Я решил развеяться, пошел в паб и взял пива. Когда я выпил и собирался заплатить, карта не прошла. Две другие карты тоже не сработали.
– Написано, что все три заблокированы, – недовольно сказал хозяин.
Я пошарил в карманах, отдал ему обнаруженные десять евро и вышел. Вернувшись, я пересчитал всю наличность. Пятьдесят евро. Я заплатил только за две ночи, поэтому завтра утром придется отдать еще тридцать. Спина похолодела.
По телевизору передавали, что рейсы из большинства аэропортов Европы отменены. Казалось, что этот мерзкий вулкан с мерзким названием смеялся надо мной, повторяя Эйяфьядлайёкюдль, Эйяфьядлайёкюдль. Мне срочно нужны были деньги.
Утром, оплачивая проживание, я объяснил свою ситуацию хозяину. Сказал, что мне нужно где-то поработать, пока не появятся самолеты. Я объяснил, что в Ирландии у меня нет никого, кто мог бы помочь, и что моя мать испанка, поэтому я тоже гражданин Европейского союза с испанским гражданством.
Он внимательно слушал, чуть склонившись ко мне.
– В Бразилии ты чем занимался?
– Изучал в университете преподавание английского.
– Выпустился?
Я помотал головой.
– А работал кем?
– Сдавал в аренду зонтики на местном пляже.
– И?
– Еще работал в магазине на том же пляже.

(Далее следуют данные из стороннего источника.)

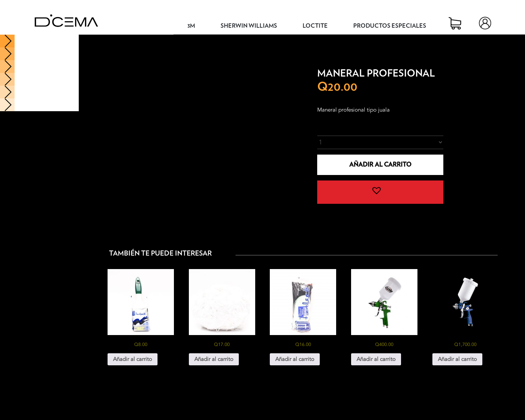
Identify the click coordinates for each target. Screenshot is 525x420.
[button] (380, 192)
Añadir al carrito (380, 164)
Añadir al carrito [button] (132, 359)
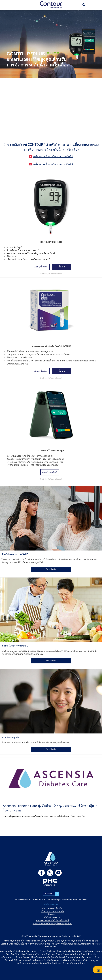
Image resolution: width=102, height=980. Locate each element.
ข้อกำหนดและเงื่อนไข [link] (52, 908)
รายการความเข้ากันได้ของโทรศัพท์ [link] (52, 920)
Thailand (52, 894)
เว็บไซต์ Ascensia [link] (52, 917)
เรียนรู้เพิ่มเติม (40, 267)
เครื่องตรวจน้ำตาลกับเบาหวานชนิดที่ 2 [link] (53, 164)
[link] (18, 5)
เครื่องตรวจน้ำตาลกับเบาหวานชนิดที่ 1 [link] (53, 156)
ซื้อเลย (62, 267)
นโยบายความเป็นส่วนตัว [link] (52, 912)
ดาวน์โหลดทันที (50, 472)
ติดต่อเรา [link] (52, 914)
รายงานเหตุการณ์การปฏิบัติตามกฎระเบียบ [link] (52, 923)
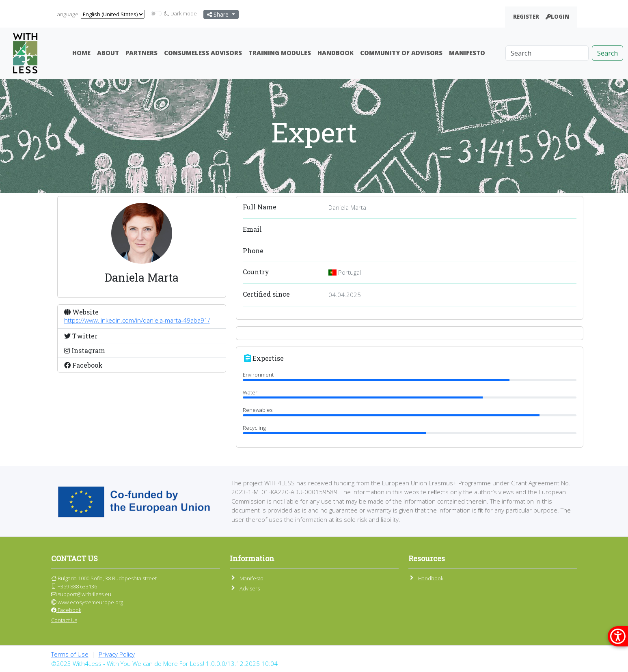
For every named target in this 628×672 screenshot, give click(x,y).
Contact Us (64, 620)
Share (218, 14)
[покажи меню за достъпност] (618, 636)
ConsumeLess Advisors (203, 53)
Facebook (66, 610)
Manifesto (467, 53)
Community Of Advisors (401, 53)
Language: (67, 14)
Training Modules (280, 53)
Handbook (335, 53)
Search (607, 53)
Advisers (250, 588)
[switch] (156, 13)
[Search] (547, 53)
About (108, 53)
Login (557, 17)
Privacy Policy (117, 654)
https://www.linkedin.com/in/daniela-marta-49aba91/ (137, 320)
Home (81, 53)
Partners (141, 53)
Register (526, 17)
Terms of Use (70, 654)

На его лице возникла вполне добродушная улыбка. Он разок усмехнулся, вздохнул и похлопал меня по плечу.
– Путешественнику, у которого кончились деньги, я бы сказал: «Садись в самолет и возвращайся домой…» Но сейчас ты не сможешь улететь, даже если захочешь…
В тот момент он казался самым близким мне человеком на земле, хотя теперь я не помню даже его имени. Я чувствовал себя так, словно знал его давным-давно. И в то же время я понимал, что у него не было никаких причин мне помогать, и его отказ был бы вполне естественным.
– Погоди.
Он ушел в комнату и сделал несколько звонков.
Кто-то скажет, что мне повезло; что люди в мире слишком расчетливы и не станут выручать незнакомцев, если им это не принесет никакой личной выгоды. А если и помогут, то за этим всегда стоит высокомерная радость от того, что они протянули руку кому-то более жалкому. Наверняка во многих случаях это действительно так. Может, и он испытал именно такого рода удовольствие. Но, каковы бы ни были мотивы, факт остается неизменным: вечером того дня я отправился во фруктовый сад, которым управляла бывшая жена его друга. Три часа на автобусе из Дублина до какого-то маленького городка, потом еще двадцать минут на машине – и я добрался до небольшой деревни. Деревня называлась Ачиди.